He was responding to propositions put forward by a Citizens’ Climate Council as the Greens’ sweeping wins in towns and cities put him under pressure to act on the environment.

“The challenge to our climate demands we do more,” Macron told members of the Climate Council in a meeting at the Elysée Palace.

He also backed a proposal for a moratorium on new commercial zones in city outskirts, and said he would consider bringing in a new law against “ecocide”.

The Climate Council defined ecocide as any action causing serious environmental damage and proposed the crime be punishable by jail and a fine of up to 10 million euros  ($11.27 million).

However, Macron told the council he disagreed with its proposal for a 4% tax on dividends to help finance new greener policies, saying such a levy would discourage investments.

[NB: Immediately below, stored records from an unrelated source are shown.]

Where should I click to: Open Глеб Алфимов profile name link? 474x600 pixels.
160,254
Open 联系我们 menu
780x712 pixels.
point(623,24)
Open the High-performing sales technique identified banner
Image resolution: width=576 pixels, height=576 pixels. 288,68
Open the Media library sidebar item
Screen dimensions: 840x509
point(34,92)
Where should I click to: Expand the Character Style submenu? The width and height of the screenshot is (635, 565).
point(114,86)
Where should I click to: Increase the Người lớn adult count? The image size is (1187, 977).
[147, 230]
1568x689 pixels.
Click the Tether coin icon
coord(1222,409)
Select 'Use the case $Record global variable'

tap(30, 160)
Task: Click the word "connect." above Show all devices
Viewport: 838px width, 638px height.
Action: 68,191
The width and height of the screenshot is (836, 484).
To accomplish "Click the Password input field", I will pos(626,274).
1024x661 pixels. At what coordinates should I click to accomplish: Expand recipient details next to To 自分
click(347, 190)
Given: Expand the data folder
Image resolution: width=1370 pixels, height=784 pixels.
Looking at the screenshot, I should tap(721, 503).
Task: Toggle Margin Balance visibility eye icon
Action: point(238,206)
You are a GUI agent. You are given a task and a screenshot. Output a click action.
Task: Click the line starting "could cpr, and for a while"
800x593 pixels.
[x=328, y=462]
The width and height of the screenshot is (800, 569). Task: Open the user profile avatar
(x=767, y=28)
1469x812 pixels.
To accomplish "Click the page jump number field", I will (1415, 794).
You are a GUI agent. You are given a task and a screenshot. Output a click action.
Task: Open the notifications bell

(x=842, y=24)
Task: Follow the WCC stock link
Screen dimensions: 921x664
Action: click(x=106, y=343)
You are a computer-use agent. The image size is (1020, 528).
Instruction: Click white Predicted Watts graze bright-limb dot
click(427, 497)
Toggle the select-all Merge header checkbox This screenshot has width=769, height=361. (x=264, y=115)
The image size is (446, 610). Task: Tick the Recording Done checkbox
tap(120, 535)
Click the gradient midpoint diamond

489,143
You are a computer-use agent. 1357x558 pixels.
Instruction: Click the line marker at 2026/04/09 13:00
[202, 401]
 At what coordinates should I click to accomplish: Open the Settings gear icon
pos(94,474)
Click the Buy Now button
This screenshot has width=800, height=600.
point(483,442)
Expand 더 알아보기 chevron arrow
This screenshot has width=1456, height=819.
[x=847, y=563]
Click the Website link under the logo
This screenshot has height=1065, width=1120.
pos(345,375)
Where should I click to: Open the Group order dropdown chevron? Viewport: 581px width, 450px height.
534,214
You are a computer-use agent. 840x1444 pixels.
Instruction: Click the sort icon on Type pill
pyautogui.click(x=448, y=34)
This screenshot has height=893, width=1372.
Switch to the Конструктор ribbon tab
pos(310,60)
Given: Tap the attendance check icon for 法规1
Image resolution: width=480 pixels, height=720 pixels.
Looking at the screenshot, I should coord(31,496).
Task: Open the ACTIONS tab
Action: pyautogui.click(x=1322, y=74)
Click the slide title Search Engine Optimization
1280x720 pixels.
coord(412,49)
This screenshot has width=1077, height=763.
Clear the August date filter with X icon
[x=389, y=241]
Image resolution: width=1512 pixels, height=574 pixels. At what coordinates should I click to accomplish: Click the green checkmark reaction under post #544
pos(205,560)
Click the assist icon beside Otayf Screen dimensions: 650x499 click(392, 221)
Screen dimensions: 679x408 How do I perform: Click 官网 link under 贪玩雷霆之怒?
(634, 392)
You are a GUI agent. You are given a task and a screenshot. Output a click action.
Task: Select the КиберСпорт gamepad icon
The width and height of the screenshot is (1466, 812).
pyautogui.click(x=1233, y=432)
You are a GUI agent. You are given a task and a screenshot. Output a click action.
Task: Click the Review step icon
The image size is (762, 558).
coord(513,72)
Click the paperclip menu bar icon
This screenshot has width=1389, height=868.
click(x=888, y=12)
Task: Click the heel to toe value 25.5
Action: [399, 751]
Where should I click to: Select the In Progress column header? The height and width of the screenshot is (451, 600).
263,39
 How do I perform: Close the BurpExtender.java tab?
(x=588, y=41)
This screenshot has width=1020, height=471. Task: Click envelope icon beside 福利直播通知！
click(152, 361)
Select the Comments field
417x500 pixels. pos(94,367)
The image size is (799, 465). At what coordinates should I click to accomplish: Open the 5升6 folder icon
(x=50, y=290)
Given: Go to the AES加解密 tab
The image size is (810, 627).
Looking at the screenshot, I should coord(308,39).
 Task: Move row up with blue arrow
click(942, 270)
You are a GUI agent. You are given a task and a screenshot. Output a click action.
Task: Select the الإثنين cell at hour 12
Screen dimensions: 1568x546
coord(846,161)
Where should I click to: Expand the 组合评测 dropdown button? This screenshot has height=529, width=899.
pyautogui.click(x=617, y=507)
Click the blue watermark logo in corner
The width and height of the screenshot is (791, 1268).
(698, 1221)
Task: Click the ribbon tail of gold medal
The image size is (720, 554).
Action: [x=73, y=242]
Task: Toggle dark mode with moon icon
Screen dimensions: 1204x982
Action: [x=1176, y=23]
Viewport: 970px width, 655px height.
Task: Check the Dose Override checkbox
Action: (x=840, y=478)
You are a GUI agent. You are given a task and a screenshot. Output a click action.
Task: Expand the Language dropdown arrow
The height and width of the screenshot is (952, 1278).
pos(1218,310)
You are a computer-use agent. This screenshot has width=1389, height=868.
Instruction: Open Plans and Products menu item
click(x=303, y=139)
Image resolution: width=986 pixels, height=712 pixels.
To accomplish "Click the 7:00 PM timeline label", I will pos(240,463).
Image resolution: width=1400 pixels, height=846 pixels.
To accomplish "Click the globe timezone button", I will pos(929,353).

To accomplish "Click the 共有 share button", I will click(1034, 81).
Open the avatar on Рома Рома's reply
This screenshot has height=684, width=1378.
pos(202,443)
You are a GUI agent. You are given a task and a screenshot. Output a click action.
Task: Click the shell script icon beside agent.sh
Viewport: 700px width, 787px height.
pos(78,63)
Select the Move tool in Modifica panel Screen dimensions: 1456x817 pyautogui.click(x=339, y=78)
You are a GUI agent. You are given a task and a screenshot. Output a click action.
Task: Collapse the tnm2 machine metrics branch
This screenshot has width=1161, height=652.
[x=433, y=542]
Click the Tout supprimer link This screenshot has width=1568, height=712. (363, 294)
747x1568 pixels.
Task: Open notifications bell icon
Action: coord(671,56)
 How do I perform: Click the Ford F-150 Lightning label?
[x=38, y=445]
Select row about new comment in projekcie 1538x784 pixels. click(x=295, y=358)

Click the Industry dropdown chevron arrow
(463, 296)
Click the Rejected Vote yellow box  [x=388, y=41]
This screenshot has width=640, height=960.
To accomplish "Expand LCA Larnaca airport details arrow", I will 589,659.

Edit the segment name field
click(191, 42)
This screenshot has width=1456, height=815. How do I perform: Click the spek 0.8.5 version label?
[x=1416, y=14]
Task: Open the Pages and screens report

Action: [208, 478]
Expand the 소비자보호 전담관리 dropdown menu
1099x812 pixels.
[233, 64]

France’s Green party – officially known as Europe Ecology – The Greens (EELV) – stunned Macron and France in Sunday’s vote when it won control of large cities including Lyon, Bordeaux and Strasbourg, often in alliance with leftist allies.

It is a junior partner in the winning Socialist-led alliance in Paris and may still emerge victorious in Marseille.

Macron’s ruling party emerged from the vote without a single victory in a big city, an outcome that leaves the president without a local power-base as he eyes a re-election bid in 2022.

Macron set up the Citizens’ Climate Council in the wake of ‘yellow vest’ protests, which erupted over a hike in diesel taxes but morphed into a wider rebellion against the president and his pro-business reform agenda.